# my babies



## raggylou (Feb 17, 2014)

hi everyone just thought would post some pics these are my 2 lilac baby's


----------



## colliemerles (Nov 2, 2007)

_they are gorgeous, how old are they, _


----------



## raggylou (Feb 17, 2014)

21weeks old  so still babies!!


----------



## sharonchilds (Jul 7, 2011)

Lucky you, they are beautiful..What are their names?


----------



## raggylou (Feb 17, 2014)

Roy and blossom


----------



## sharonchilds (Jul 7, 2011)

Cool names


----------



## may (Nov 2, 2007)

Awwww they are beautiful babies:thumbup:


----------



## Yourgifts Ourgifts (Apr 12, 2009)

They are beautiful and great names too..


----------



## lymorelynn (Oct 4, 2008)

Beautiful kittens :001_wub::001_wub:


----------



## laura1982 (Nov 19, 2013)

Stunning kittens :biggrin:


----------



## raggylou (Feb 17, 2014)

i couldn't help post these pics of them too


----------



## JohnLondon (Oct 19, 2013)

They're gorgeous


----------



## Azriel391 (Mar 19, 2013)

They are simply stunning :001_wub::001_wub::001_wub:


----------



## Jonescat (Feb 5, 2012)

raggylou said:


> i couldn't help post these pics of them too


 Hmm - does the word "besotted" mean anything to you  Don't blame you at all - they are unbelievably good at looking cute.


----------



## PhilC4 (Feb 26, 2014)

Awe they look so sweet. What cute babies you have.


----------

........

## [Required actions]
1. Answer these questions about the forum thread on the lilac kittens:
(a) How old are the kittens?
(b) What are the kittens named?
(c) Which word does Jonescat ask about in reply to the second set of pictures?
2. Update the forum thread from "## Jonescat (Feb" up to and including "at looking cute.", replacing "besotted" with "smitten".
None of the data after this point is needed here.

## [Recorded information]
........

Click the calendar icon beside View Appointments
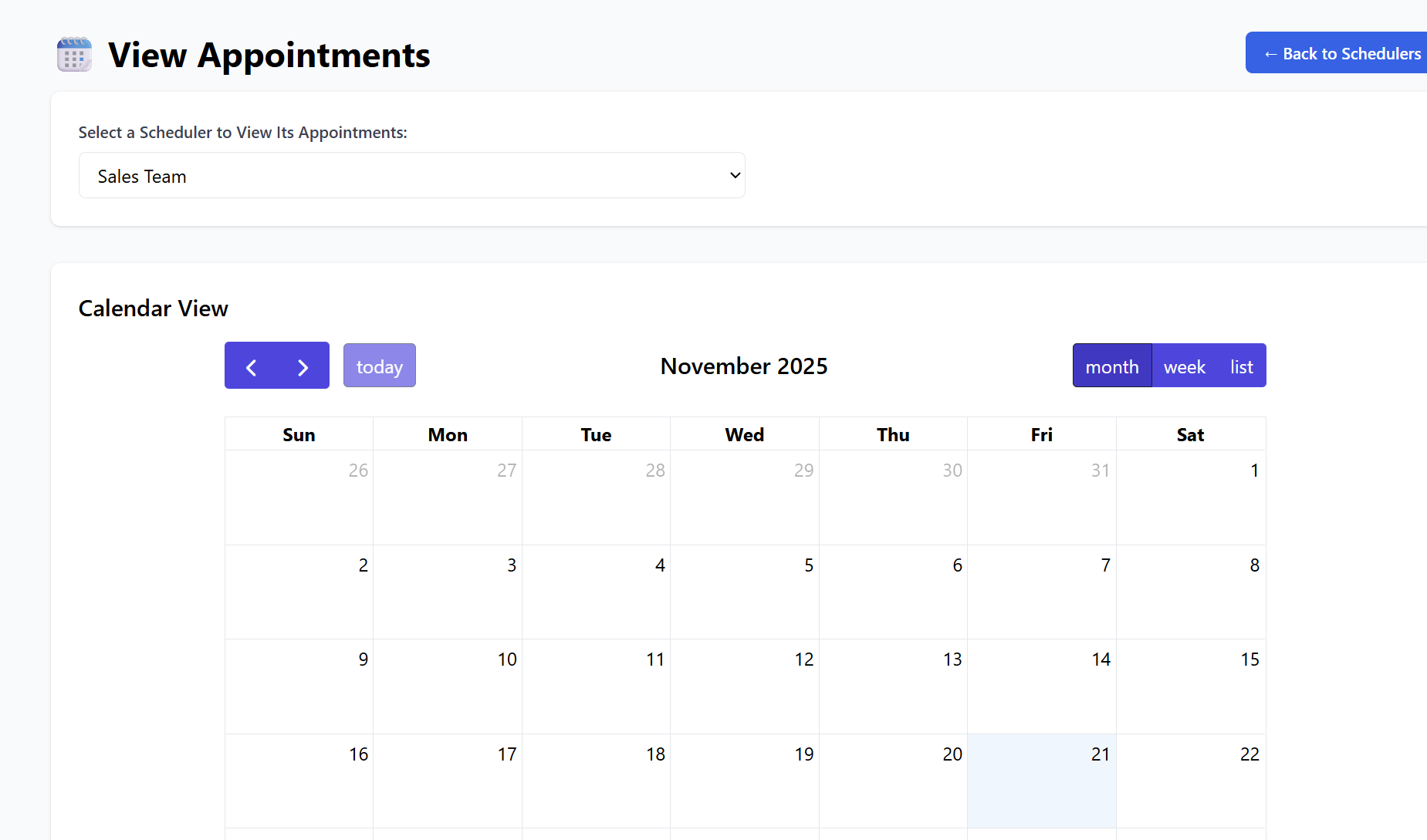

........

## [Final results]
1.
(a) 21 weeks old
(b) Roy and blossom
(c) "besotted"

2.
## Jonescat (Feb 5, 2012)

raggylou said:


> i couldn't help post these pics of them too


 Hmm - does the word "smitten" mean anything to you  Don't blame you at all - they are unbelievably good at looking cute.